Tuesday, September 23, 2008

Just when you thought you were safe...

I had been seizure-free for two and a half years, since Ragsy was born. Had been. Unfortunately, I should have realized that certain birth control pills lessen the effectiveness of seizure medications. After two seizures Monday morning around 1:30 and 3 a.m., I'm sore, emotionless and my lip is swollen from being bitten.

Oh, well. It could be worse. It could be a situation where no one knew what caused it. So at least I have something I can pinpoint and say, "There. That's the problem." Then it can be fixed. That's more than I could say for my experiences in college. Still, I can't help but be extremely frustrated. I thought I was well controlled and, thanks to a lack of due diligence, I'm not.

Waking up yesterday morning at 1:30 was terrifying. I knew it was coming. I had been deeply asleep and I felt the aura starting. I sat up in bed, frantic, trying to talk myself down, trying to tell myself it would be ok. Then, nothing until about 7:45 a.m. when I heard Ragsy wake up and start yelling at my husband. Apparently he was "off" all day at daycare - they said he was combative and not as communicative as usual. But he seemed better today. Amazingly, he seemed to have gone through a developmental spurt this weekend. All of a sudden, he's speaking in almost full sentences most of the time, adding pronouns and adjectives appropriately.
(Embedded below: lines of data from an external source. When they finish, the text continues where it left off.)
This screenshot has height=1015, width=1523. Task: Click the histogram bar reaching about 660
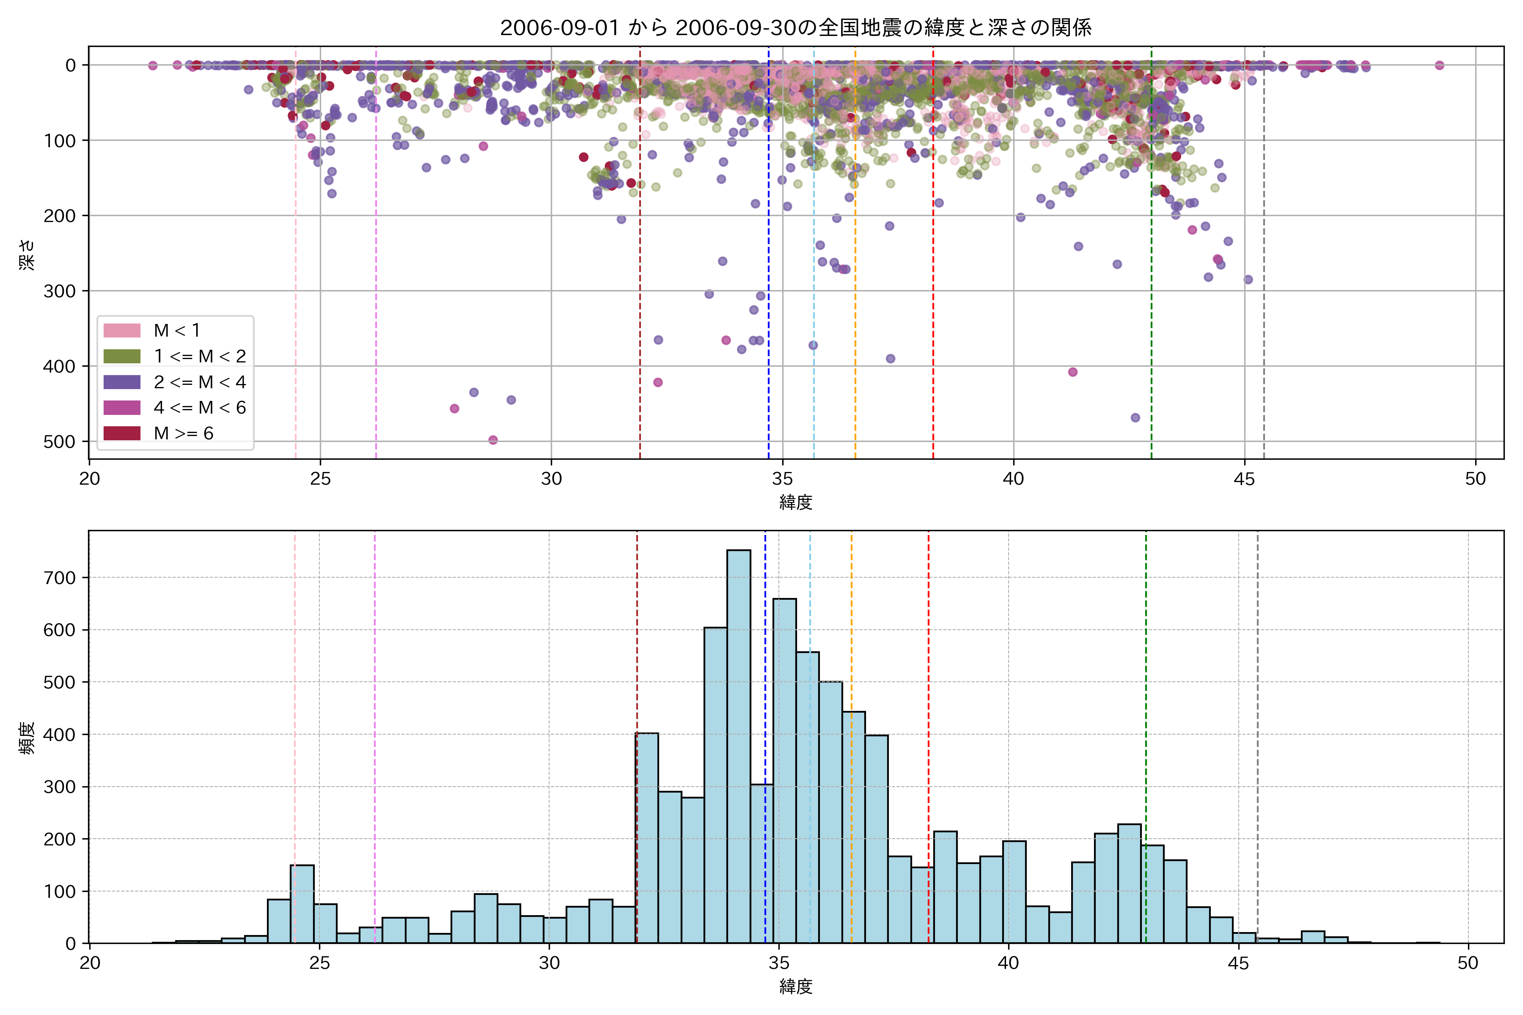(x=785, y=770)
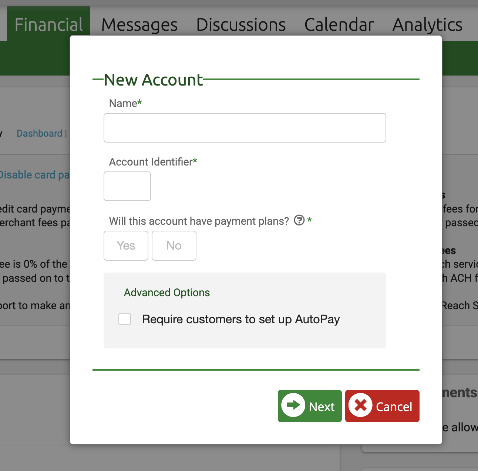Click the payment plans help question-mark icon

(x=299, y=220)
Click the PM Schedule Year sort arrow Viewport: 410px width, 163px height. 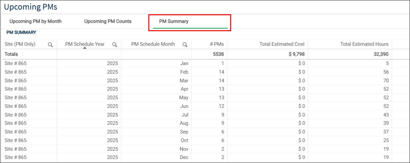tap(85, 48)
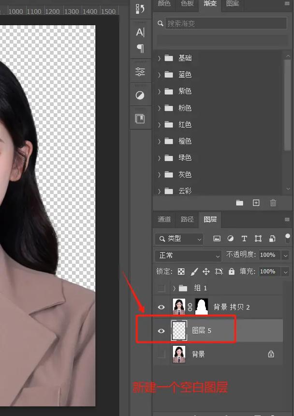Screen dimensions: 294x416
Task: Open the Paragraph panel icon
Action: [140, 48]
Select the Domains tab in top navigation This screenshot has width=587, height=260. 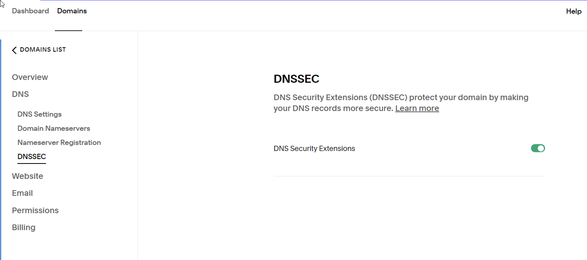tap(72, 11)
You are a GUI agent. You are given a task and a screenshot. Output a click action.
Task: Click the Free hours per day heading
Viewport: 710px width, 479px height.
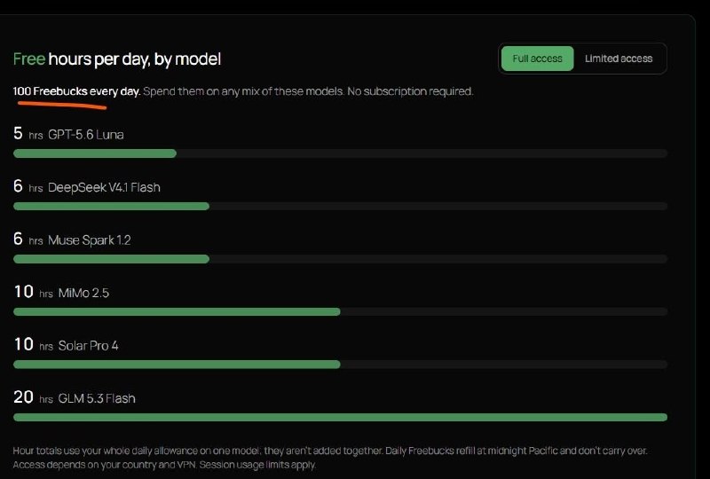(117, 59)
Ah, well. I guess I'll just work through this. That's what you do, right? But I don't have to like it.

2 comments:

flatflo said...

I am so sorry, sweetie!

At least you were home in your own bed and not out among strangers or driving or some such. Plus you didn't have to get up and go into the office this morning!

It is amazing what hormones will do to you. I went of birth control for the first time since I was sixteen, just for a few months to see if my migraines or cramps or anything would get better. Very much not. Plus my acne got worse than puberty. So now I'm on Seasonique, so in theory only 1 menstruation in 3 months. The side effects are starting to diminish and I just got 4 prescriptions for acne treatment. Darn those hormones!

HiddenChicken said...

I'm sorry about your troubles lately - I've only had a few migraines, and I can't imagine having them on a regular basis. That seems like it would be a new level of hell. I hope your current medication helps clear it up. And I didn't notice any acne last time I saw you - you must be hiding it well because it doesn't show at all.

I can't believe how hormones can screw everything up. Can you imagine what's going to happen when I hit menopause? I try not to think about it! As it is, I'm slowly getting my emotions back. I'm still having trouble feeling any joy, sadness or irritation. It would be troubling if I could feel anything. My sense of smell is all screwy, too - everything smells new and chemically-treated, almost like the first day of school. It's really bizarre. Oh, well - it should be back and relatively normal by the end of the week. At least I'm finally getting hungry again. I had a handful of pretzel sticks yesterday and that was about it - even those made me nauseated.

I hate this. What a freaking disappointment. But at least I'm more likely to be stabilized sooner than if they didn't know what caused it at all. That means I don't have to wait to get a job. If things hold for more than a month, I'll be considered seizure free again, according to my neurologist.